[Opening PROVIDED ENTRIES section]

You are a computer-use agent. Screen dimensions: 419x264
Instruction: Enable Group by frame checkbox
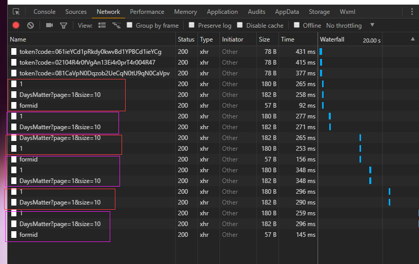pyautogui.click(x=130, y=25)
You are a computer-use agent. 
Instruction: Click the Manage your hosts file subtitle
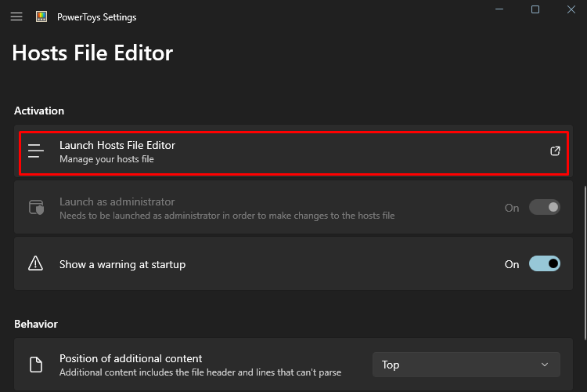tap(106, 159)
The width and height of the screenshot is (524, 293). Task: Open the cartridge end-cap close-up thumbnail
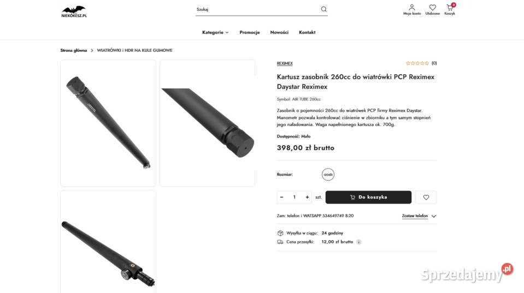pyautogui.click(x=207, y=123)
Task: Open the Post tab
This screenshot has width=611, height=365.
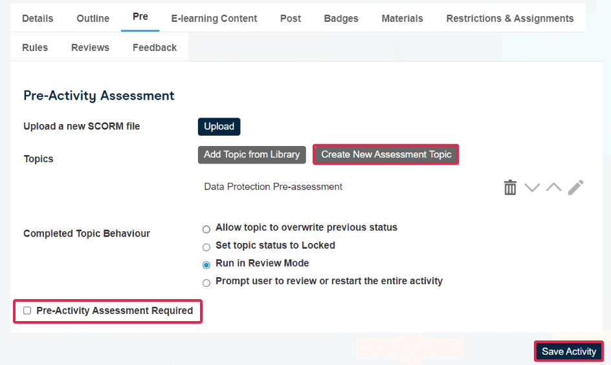Action: pos(291,18)
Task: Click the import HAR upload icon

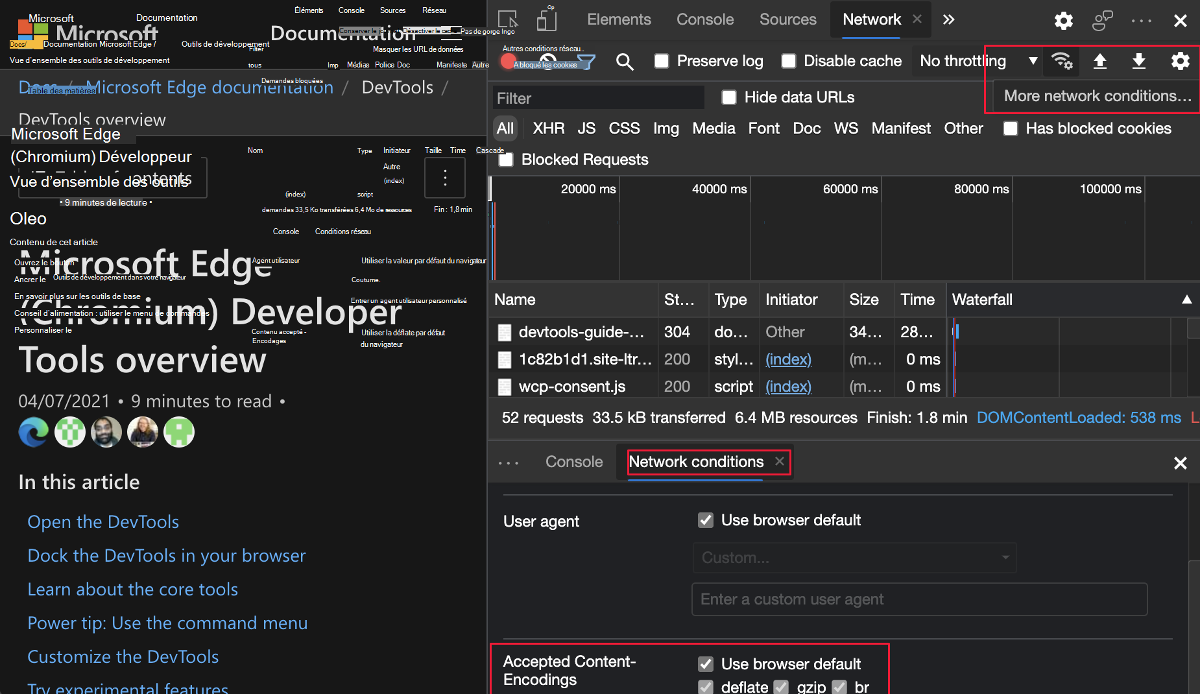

[Closing PROVIDED ENTRIES section]

Omit the pictures; restate every entry word for word.

**RESULT:**
You are a computer-use agent. Screen dimensions: 419x264
Instruction: Enable Group by frame checkbox
pyautogui.click(x=130, y=25)
You are a computer-use agent. 
Instruction: Click the Manage your hosts file subtitle
tap(106, 159)
The width and height of the screenshot is (524, 293). Task: Open the cartridge end-cap close-up thumbnail
pyautogui.click(x=207, y=123)
Task: Open the Post tab
This screenshot has width=611, height=365.
Action: pos(291,18)
Task: Click the import HAR upload icon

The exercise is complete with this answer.